Energy policy of Canada-part 2

Canada is an important producer of natural gas, petroleum, coal and electricity, and is a main supplier of oil, gas and electricity to the United States and coal to Asia, Europe and Latin America. However it is both an importer and exporter of coal, petroleum and petroleum products because it’s most important coal and oil fields are far removed from its industrial centers and many of its oil refineries cannot handle the types of oil produced in Canada. Electric power generation in Canada draws on hydroelectric, nuclear, coal and natural gas, with a small but growing contribution from wind power. Historically, wood fires and human muscles provided the bulk of energy in Canada. The arrival of the horse from Europe by way of Mexico substituted animals for humans in the transportation system, initially to the benefit of the native people, but later to their disadvantage. Subsequent developments in energy sources paralleled and in some cased preceded those in the United States. In 1846, Abraham Gesner built the world’s first plant producing kerosene from coal in Nova Scotia, and in 1853 moved to the United States to build more refineries there.

When the four original provinces of Nova Scotia, New Brunswick, Quebec and Ontario joined together to form the Dominion of Canada in 1867, the fathers of Confederation wrote a constitution that created a country with a strong central government and comparatively weak provincial governments. They did so in reaction to the recent Civil war in the United States, where the states are very powerful and the federal government is weak. In doing so, they assigned control over and ownership of natural resources to the provinces.
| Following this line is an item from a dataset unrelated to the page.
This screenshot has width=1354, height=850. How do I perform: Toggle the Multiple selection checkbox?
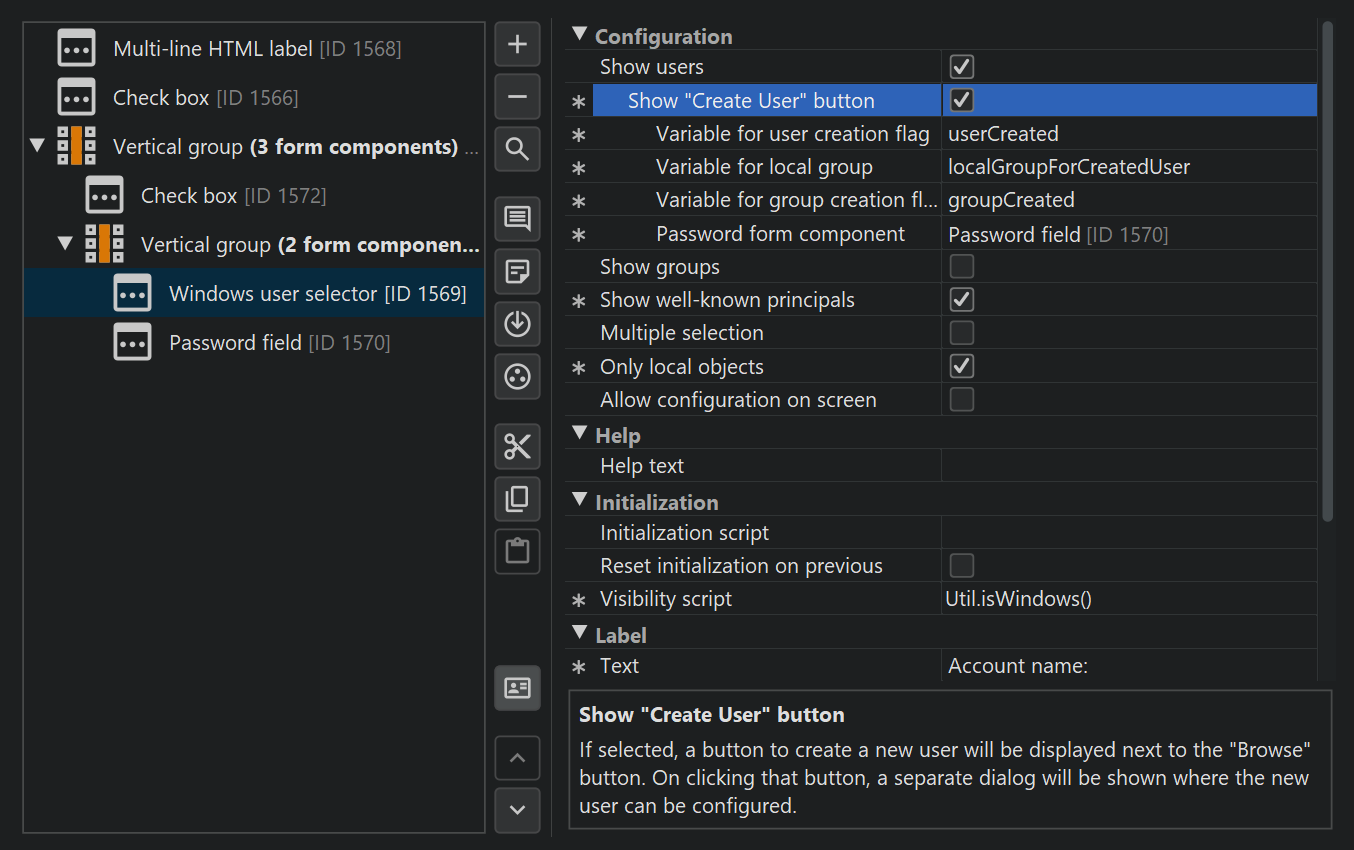pyautogui.click(x=961, y=333)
In 1870 the British government transferred the territory controlled by the Hudson’s Bay Company to the new Canadian government control, a huge area of 4 million square kilometers which integrated most of the modern provinces of Alberta, Saskatchewan and Manitoba. At the time, the major industry in it was the fur trade, which was under federal control, and the Canadian government was unconscious of the enormous mineral wealth it held, particularly the huge quantities of fossil fuels toward the western margins and the hydroelectric potential of the rivers flowing into Hudson Bay. As a result of future developments, this gave the governments of the provinces particularly that of Alberta, far more wealth and power than the founders originally intended.